What Should I Pledge?:
$79 Core Experience: the Dawn of Madness core box with standees and all unlocked core-level stretch goals.
$139 Otherworld Experience: the Core Experience rewards, plus the Miniature Box and all unlocked Otherworld-level stretch goals.
$313 Gameplay All-In: Otherworld Experience rewards, plus The Forgotten Void Expansion, the Of Art and Oblivion Expansion, the Numina Abomination Expansion, The Executioners Abomination Expansion, and The Depressions Distortion Expansion.

Add-Ons:
$99 Echoes in the Mist Expansion: a standee expansion-bundle that includes all of the following expansions WITHOUT the miniatures: The Written Rift, The Ticking Heart, The Forgotten Void, Of Art and Oblivion, The Numina, The Executioners, The Depressions, and The Watchers.
$60 Of Art and Oblivion Expansion
$60 The Forgotten Void Expansion
$45 The Numina Expansion
$30 The Executioners Abomination Expansion
$14 The Depressions Distortion Expansion
$35 The Faces of the Sphere Expansion (Cross-over Expansion with Deep Madness)
$14 The Watchers Expansion
$30 The Art of Dawn of Madness: hard cover art book with 200 pages and over 500 pieces of art
$10 Deep Madness Crossover Pack 1 (free for returning Deep Madness backers, or backers at the Otherworld level & above)
$10 Deep Madness Crossover Pack 2 (free for returning Deep Madness backers, or backers at the Gameplay All-In level)

KS Exclusives:
It was originally intended for the standee version to be KS-Exclusive. But now, because of the growing size and scope of the game, Diemension has announced the entire English-language version will be KS-Exclusive. This is largely because Diemension views most of the game, including all of the many expansions it has been split into, to be part of the essential game experience. And it’s simply too much game for most retailers to commit to outside of a very staggered release with expansions releasing over many financial quarters. The all-in price of the game (listed below) not including the art book, Deep Madness crossover content, and shipping costs looks to be around $355. You can bet MSRP will inflate that to at least $500. That base cost is just far too high for a widely available retail presence.

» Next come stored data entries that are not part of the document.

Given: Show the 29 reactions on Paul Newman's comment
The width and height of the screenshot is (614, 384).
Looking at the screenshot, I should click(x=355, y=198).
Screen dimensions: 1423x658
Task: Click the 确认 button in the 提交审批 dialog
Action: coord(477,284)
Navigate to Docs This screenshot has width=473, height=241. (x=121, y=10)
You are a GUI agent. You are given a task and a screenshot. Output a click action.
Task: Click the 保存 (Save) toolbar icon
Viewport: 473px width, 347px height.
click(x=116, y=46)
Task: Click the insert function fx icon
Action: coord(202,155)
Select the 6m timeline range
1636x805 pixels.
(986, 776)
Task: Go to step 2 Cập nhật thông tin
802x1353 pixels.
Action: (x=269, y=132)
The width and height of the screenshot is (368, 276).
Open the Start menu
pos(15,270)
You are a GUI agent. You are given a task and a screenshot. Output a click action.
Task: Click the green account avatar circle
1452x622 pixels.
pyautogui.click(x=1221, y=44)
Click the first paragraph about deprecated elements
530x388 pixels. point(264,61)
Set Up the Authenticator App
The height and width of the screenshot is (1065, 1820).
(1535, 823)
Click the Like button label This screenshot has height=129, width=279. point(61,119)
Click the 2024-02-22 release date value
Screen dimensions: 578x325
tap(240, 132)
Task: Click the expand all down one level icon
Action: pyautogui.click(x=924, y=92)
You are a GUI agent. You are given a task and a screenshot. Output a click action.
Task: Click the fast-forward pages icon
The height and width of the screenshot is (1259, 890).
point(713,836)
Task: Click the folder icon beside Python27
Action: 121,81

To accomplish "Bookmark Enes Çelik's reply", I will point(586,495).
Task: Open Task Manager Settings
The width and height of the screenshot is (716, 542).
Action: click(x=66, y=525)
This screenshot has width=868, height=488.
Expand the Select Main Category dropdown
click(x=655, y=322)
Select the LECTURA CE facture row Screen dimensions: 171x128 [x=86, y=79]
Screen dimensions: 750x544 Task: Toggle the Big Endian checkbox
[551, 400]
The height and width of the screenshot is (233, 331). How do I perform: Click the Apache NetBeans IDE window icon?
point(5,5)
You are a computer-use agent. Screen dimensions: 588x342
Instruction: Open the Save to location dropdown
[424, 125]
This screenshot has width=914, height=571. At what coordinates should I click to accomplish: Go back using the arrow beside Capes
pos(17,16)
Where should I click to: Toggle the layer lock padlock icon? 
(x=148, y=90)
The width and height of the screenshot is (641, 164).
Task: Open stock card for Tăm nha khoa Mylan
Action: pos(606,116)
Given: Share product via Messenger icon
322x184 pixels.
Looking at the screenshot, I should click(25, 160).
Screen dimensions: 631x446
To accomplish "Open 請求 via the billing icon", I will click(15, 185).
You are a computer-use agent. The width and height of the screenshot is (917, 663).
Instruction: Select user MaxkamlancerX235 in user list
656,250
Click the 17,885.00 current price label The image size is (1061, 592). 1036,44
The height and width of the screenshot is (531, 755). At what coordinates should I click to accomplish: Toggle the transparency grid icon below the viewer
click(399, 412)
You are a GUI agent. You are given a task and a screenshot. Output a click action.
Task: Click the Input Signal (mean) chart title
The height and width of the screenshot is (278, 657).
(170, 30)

All-In Total: There are several reveals yet to come, no doubt including both the miniatures version of The Written Rift and The Ticking Heart expansions. But with the currently-listed content, in the continental U.S. you’re looking at $313 for the Gameplay All-In Bundle; $35 for The Faces of the Sphere Expansion; $14 each for The Watchers Expansion, The Written Rift Expansion, and The Ticking Heart Expansion (these are estimated prices for the latter two); $30 for the art book; the two Deep Madness Crossover Packs you should be getting for free as a part of your Gameplay All-In; and an estimated $70 in shipping for a total of $490. If you don’t care about the art book or the Deep Madness crossover content, then your final pledge level should be closer to $405, depending on final shipping prices and not including any additional content added in the next week, apart from The Written Rift and The Ticking Heart and the final prices of both of those expansions.

Dawn of Madness completes its Kickstarter on Tuesday, December 17th and tentatively ships in October 2021.